▶ ASSIGNED TASK
When a line of the listing below has the string "back" in it, copy that line.

▶ DATASET ENTRIES

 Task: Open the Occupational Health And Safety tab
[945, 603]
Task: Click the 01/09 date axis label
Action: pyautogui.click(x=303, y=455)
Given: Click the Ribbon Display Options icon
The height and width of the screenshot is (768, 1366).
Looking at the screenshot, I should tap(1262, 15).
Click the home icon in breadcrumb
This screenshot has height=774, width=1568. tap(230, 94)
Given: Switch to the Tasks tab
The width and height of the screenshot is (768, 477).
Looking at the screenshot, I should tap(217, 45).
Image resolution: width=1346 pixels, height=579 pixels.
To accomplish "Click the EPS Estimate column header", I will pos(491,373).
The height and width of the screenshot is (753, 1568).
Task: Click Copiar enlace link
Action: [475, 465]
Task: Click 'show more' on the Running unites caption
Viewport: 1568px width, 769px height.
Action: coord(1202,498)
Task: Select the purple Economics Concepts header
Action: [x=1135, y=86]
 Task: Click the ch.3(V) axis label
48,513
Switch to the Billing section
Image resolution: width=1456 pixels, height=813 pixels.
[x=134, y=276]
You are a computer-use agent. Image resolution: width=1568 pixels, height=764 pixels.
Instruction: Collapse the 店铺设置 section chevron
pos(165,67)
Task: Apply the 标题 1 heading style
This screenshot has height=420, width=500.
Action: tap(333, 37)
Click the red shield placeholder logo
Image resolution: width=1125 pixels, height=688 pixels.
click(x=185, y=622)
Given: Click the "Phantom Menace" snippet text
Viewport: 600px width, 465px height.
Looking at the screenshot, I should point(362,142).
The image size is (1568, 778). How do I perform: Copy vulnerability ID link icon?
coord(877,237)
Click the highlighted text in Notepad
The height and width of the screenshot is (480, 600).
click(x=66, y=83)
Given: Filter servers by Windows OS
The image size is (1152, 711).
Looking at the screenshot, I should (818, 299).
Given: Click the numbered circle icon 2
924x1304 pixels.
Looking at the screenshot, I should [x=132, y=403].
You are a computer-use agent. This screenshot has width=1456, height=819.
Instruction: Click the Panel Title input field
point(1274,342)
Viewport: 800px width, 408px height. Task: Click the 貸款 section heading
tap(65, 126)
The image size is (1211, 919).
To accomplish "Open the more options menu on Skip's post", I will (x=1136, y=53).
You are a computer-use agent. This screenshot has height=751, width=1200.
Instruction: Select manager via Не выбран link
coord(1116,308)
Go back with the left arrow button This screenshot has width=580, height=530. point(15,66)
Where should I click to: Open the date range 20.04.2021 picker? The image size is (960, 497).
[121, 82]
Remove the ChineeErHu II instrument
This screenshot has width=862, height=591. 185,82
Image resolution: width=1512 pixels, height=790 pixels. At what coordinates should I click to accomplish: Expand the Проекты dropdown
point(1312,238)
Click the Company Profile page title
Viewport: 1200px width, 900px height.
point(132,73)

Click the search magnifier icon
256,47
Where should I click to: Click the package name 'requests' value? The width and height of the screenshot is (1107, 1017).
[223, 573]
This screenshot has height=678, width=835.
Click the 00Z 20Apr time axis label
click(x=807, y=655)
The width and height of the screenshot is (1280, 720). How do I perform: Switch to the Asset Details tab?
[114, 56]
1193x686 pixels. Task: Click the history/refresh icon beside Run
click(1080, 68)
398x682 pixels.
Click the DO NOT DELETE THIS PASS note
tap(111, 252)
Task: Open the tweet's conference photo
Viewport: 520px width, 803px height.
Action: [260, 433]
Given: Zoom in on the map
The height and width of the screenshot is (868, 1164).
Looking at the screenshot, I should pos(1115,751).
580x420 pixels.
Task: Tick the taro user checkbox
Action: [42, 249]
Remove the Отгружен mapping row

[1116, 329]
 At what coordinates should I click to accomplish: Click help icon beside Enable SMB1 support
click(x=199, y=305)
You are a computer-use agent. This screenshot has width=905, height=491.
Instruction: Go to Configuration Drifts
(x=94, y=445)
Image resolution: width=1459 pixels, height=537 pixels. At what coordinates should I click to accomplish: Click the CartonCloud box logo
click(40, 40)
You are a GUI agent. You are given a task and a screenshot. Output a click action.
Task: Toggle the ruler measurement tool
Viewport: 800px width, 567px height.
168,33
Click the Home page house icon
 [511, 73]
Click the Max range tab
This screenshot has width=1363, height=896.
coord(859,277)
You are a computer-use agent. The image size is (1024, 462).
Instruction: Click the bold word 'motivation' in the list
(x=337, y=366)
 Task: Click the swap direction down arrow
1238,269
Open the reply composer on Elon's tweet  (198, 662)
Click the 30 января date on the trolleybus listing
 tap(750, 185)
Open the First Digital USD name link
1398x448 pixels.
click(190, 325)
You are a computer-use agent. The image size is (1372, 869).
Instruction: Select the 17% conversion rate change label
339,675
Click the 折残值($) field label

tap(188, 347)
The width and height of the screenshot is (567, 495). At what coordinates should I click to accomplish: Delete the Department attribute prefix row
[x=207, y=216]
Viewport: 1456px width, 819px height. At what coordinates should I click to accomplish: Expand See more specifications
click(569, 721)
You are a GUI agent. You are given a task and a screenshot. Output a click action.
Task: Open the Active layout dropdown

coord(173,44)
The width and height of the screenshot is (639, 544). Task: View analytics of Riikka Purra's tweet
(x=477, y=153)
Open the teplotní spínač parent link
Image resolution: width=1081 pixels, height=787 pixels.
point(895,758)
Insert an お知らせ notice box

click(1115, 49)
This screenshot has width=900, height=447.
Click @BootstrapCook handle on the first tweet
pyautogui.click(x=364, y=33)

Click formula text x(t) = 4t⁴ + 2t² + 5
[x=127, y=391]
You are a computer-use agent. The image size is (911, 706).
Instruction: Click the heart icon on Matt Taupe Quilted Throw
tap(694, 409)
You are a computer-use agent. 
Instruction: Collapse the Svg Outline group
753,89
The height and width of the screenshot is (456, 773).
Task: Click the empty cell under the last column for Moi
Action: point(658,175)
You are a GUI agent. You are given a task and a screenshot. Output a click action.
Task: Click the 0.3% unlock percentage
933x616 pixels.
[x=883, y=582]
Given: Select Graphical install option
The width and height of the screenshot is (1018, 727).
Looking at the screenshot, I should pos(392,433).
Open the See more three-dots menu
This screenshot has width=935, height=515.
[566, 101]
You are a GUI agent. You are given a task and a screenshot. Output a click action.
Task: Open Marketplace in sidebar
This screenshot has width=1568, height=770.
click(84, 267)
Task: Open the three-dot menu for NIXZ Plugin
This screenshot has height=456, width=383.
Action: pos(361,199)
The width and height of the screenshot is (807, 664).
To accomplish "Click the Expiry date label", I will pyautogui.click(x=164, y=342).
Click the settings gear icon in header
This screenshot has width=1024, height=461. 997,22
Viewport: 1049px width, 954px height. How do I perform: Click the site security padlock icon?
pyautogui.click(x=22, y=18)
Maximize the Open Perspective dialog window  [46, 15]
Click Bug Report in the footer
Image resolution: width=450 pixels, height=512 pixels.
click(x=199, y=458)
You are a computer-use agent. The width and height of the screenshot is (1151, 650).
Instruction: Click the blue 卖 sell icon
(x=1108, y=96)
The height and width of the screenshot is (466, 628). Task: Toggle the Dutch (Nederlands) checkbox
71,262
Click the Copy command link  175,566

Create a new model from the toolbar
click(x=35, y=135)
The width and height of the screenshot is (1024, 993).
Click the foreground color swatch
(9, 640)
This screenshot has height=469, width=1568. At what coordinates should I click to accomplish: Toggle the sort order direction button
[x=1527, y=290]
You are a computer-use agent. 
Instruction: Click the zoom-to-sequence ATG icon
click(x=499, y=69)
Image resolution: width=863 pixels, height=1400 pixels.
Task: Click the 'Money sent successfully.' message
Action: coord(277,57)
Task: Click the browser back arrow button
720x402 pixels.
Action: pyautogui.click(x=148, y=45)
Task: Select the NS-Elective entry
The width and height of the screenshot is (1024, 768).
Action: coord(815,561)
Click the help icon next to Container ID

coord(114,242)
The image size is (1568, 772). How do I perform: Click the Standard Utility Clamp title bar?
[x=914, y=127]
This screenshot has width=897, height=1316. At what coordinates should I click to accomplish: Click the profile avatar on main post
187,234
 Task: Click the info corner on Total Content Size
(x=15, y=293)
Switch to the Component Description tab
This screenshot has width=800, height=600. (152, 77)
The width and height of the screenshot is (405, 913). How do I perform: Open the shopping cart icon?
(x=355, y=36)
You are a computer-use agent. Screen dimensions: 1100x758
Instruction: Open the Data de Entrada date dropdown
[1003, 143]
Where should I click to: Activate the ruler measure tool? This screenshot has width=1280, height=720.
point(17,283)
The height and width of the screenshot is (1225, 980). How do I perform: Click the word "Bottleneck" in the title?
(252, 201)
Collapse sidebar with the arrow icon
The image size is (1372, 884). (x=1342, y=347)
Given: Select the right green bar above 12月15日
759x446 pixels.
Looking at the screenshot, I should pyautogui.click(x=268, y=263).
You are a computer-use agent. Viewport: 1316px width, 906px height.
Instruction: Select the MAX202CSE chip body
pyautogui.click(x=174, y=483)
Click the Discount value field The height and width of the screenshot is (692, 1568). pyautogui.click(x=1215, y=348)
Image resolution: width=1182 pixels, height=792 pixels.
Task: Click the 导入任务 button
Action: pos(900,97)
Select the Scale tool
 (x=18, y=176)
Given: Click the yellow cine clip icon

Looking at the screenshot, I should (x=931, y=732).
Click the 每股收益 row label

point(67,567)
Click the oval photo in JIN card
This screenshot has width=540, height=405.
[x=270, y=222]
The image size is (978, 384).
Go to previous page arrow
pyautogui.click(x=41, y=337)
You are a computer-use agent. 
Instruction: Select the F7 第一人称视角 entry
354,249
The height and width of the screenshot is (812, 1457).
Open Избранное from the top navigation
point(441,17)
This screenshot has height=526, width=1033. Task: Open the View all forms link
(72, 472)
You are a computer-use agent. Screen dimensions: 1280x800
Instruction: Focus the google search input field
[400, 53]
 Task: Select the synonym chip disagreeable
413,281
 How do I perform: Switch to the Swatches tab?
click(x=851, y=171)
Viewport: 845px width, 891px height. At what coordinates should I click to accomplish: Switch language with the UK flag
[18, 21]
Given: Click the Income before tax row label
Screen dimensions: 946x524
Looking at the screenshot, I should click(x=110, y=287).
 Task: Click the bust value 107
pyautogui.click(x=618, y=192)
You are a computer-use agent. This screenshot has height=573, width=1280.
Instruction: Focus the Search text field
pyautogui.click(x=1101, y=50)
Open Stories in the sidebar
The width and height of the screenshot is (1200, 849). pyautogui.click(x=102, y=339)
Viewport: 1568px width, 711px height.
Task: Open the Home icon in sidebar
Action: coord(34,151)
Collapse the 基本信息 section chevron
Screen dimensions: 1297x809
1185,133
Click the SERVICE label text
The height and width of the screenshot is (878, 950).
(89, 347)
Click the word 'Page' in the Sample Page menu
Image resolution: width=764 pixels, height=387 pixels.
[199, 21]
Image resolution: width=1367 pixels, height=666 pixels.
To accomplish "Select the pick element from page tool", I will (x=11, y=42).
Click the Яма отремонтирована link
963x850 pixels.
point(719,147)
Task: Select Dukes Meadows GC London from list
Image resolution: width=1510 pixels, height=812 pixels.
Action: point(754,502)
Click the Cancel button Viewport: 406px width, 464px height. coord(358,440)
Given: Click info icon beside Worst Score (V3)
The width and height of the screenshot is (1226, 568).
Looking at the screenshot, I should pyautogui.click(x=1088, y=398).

▶ EXERCISE RESULT
Go back with the left arrow button This screenshot has width=580, height=530. point(15,66)
Task: Click the browser back arrow button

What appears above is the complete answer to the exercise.